I get zero pleasure from people who've never met each other limping through dad rock covers tbh, as either a player or a listener.
There was a time when I was only gigging and teaching and I would play and dep for anyone. Some bands were pretty ropy and there were songs where they were all playing parts wrong in the same way which meant I had to listen and go along in the wrong way too just to stop it sounding even worse. Did 9 gigs in one week once in 2016
I still do dep but only at short notice. I'm not gonna put a £100 to me dep gig in the calendar and then have that stop one of my main bands earning us £250 each, but I will jump in at short notice if there's nothing going on, there's an earn in it and it's localish or they pick me up.

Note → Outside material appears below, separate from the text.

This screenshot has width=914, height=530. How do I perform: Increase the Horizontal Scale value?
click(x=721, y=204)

Most of my fellow band members did short notice deps in another band that played a fairly similar set to ours. The band was run by the guitarist so I didn't; I think he was a bit of an arsehole but good at pushing for gigs and the line up was whoever he could get on the night. Just playing a paid gig with no rehearsals his personality didn't really come into it as much so that was fine. Between his personality and delivering some poor quality gigs it fell apart eventually.
I also play in A few tributes to different bands, but they are much easier to dep. Every tribute band plays the songs like the record.

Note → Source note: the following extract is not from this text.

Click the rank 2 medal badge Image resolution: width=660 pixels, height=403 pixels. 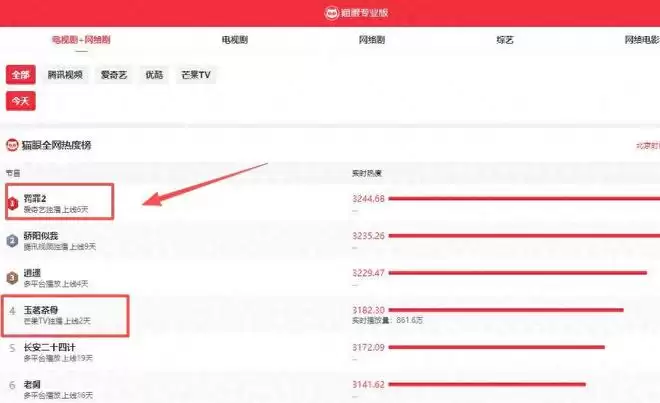pos(12,240)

Second time an old friend and drummer called me and started chatting about a gig we could pull together and what we might play, we rattled off songs we’d done years before etc. before he announced the gig was that very eve! The bass player he’d called in was a heavy rocker and sang some lead, I was more pop soul and early 70s rock at the time. So we sang song each of us knew and backed the other for their choices. Bit of a car crash but I think we pulled it off. Oh and it was up a big staircase in the days I had a Marshall and a pair of JBLs which really didn’t endear the situation to me.
I’ve done lots of Dep work since usually from folks I know or on recommendation. Mostly they go very well and are organised.
easy enough I thought. Well as a bassist you obviously want to lock in with drummer so was trying to get eye contact whole of first set, but he would look at me occasionally and generally ignore me. He then dropped a stick and grabbed another very quickly. At end of song I picked it up and said here’s your stick, and watching his hand flail about trying to find it was first time I realised he was totally blind. Felt a right twat.
On the whole, things have been fine. I have only had one guy who really wasn't very good - I am much clearer in my adverts now if I have to use a dep.
Over the years of gigging regularly, I have built up a number of contacts of guys I know I can use if one of my regular guys isn't available, but every so often there's a gig that it seems none of them are available for, or one of them lets me know a week ahead that he's been struck down with illness.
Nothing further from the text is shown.